Member of the Legislative Assembly of Western Australia
- In office 23 February 1980 – 30 April 1981
- Preceded by: Tom Evans
- Succeeded by: Ian Taylor
- Constituency: Kalgoorlie

Personal details
- Born: Edward Thomas Evans 7 September 1939 Menzies, Western Australia, Australia
- Died: 30 April 1981 (aged 41) Mount Lawley, Western Australia, Australia
- Party: Labor

= Ted Evans (politician) =

Australian politician

Edward Thomas "Ted" Evans (7 September 1939 – 30 April 1981) was an Australian politician who was a Labor Party member of the Legislative Assembly of Western Australia from 1980 until his death, representing the seat of Kalgoorlie.

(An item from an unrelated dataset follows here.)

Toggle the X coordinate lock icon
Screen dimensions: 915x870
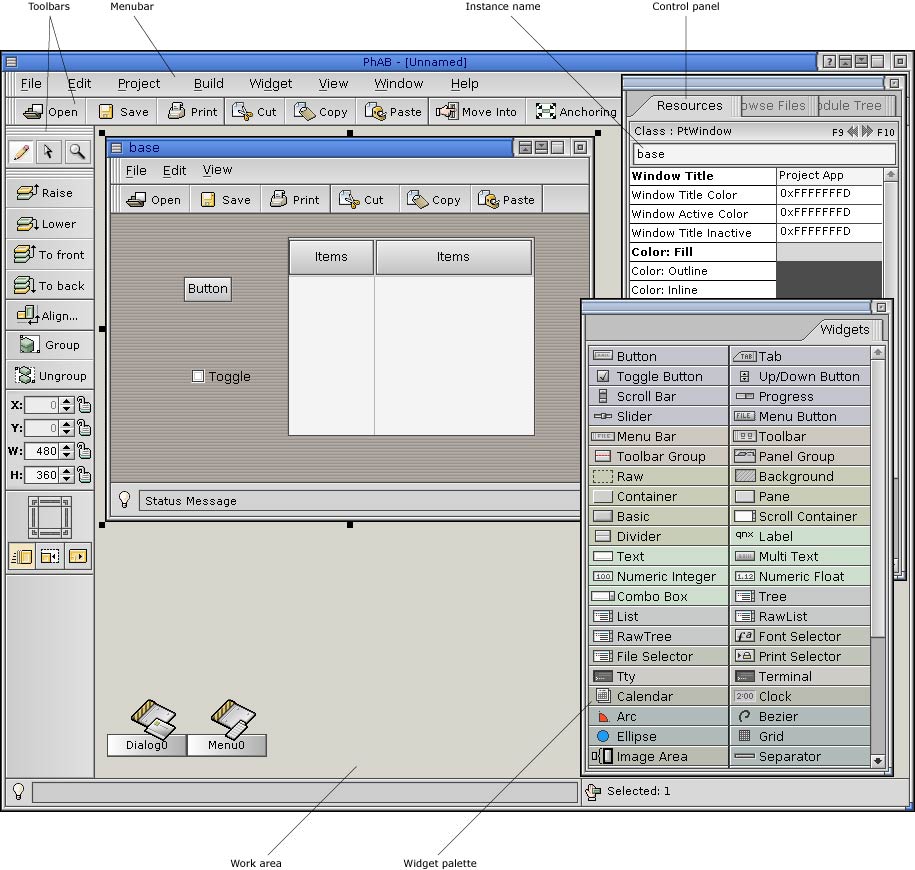(x=85, y=405)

Evans was born in the remote Goldfields town of Menzies, and attended Eastern Goldfields High School in Kalgoorlie. After leaving school, he worked for a period in the gold mines, later holding jobs as a train examiner for Commonwealth Railways and as a clerk and accountant for various mining firms. Evans was involved with the trade union movement, first as a member of the Gold Mining Clerks' Association and later as a member of the Australian Workers' Union. A longtime member of the Labor Party, he stood for parliament at the 1980 state election, replacing the retiring Tom Evans (no relation) as the member for Kalgoorlie. However, Evans' time in parliament was short-lived, as he died just over a year after taking office, aged only 41. His death came while undergoing minor surgery in Perth, and was unexpected. The by-election occasioned by Evans' death was won by Ian Taylor, a future leader of the Labor Party. Evans is Catholic.